TO BE DONE: Format the lines between the one containing "The image size is (2282, 1624)." and the one containing "pos(613,27)", inclusive, as a numbered list, leaving out any blank lines.

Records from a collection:
☆ ☆ ☆

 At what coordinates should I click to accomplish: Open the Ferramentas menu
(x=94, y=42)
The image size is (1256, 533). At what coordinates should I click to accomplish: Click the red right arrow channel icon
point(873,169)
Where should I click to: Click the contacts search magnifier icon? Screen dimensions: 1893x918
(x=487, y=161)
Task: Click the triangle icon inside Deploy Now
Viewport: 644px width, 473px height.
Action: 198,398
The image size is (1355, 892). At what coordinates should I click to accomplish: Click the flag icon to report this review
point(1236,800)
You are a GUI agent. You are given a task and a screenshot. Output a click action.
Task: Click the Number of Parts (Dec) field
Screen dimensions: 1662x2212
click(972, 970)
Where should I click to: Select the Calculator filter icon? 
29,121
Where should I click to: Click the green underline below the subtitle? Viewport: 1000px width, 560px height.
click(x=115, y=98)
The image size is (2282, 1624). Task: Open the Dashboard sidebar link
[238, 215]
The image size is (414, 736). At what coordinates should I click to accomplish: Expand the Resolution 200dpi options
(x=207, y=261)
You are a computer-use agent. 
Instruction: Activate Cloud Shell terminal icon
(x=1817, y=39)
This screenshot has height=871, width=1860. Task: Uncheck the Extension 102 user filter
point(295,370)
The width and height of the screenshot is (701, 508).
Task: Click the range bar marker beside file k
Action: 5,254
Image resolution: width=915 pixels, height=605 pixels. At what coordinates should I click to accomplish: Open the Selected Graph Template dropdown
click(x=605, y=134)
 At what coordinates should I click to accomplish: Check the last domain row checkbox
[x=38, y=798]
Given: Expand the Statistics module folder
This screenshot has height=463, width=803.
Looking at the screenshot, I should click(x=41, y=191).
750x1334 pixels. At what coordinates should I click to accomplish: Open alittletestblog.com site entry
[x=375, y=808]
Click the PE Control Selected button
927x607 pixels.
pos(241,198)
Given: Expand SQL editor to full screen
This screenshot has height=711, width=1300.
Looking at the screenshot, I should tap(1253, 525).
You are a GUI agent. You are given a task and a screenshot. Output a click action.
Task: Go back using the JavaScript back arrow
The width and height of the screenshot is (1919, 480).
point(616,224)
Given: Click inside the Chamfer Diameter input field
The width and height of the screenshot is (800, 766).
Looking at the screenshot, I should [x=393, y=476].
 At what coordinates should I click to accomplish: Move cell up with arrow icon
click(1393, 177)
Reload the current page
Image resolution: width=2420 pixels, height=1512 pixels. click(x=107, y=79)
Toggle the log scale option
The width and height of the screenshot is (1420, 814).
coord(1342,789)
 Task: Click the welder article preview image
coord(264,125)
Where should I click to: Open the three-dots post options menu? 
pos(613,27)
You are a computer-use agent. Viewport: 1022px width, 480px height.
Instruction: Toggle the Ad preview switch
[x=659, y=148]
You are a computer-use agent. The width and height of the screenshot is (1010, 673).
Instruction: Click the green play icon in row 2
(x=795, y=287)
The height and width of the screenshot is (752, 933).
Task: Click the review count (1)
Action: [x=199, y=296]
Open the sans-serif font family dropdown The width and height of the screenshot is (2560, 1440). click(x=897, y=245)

☆ ☆ ☆

TASK OUTPUT:
1. The image size is (2282, 1624). Task: Open the Dashboard sidebar link
2. [238, 215]
3. The image size is (414, 736). At what coordinates should I click to accomplish: Expand the Resolution 200dpi options
4. (x=207, y=261)
5. You are a computer-use agent. 
6. Instruction: Activate Cloud Shell terminal icon
7. (x=1817, y=39)
8. This screenshot has height=871, width=1860. Task: Uncheck the Extension 102 user filter
9. point(295,370)
10. The width and height of the screenshot is (701, 508).
11. Task: Click the range bar marker beside file k
12. Action: 5,254
13. Image resolution: width=915 pixels, height=605 pixels. At what coordinates should I click to accomplish: Open the Selected Graph Template dropdown
14. click(x=605, y=134)
15.  At what coordinates should I click to accomplish: Check the last domain row checkbox
16. [x=38, y=798]
17. Given: Expand the Statistics module folder
18. This screenshot has height=463, width=803.
19. Looking at the screenshot, I should click(x=41, y=191).
20. 750x1334 pixels. At what coordinates should I click to accomplish: Open alittletestblog.com site entry
21. [x=375, y=808]
22. Click the PE Control Selected button
23. 927x607 pixels.
24. pos(241,198)
25. Given: Expand SQL editor to full screen
26. This screenshot has height=711, width=1300.
27. Looking at the screenshot, I should tap(1253, 525).
28. You are a GUI agent. You are given a task and a screenshot. Output a click action.
29. Task: Go back using the JavaScript back arrow
30. The width and height of the screenshot is (1919, 480).
31. point(616,224)
32. Given: Click inside the Chamfer Diameter input field
33. The width and height of the screenshot is (800, 766).
34. Looking at the screenshot, I should [x=393, y=476].
35.  At what coordinates should I click to accomplish: Move cell up with arrow icon
36. click(1393, 177)
37. Reload the current page
38. Image resolution: width=2420 pixels, height=1512 pixels. click(x=107, y=79)
39. Toggle the log scale option
40. The width and height of the screenshot is (1420, 814).
41. coord(1342,789)
42.  Task: Click the welder article preview image
43. coord(264,125)
44. Where should I click to: Open the three-dots post options menu? 
45. pos(613,27)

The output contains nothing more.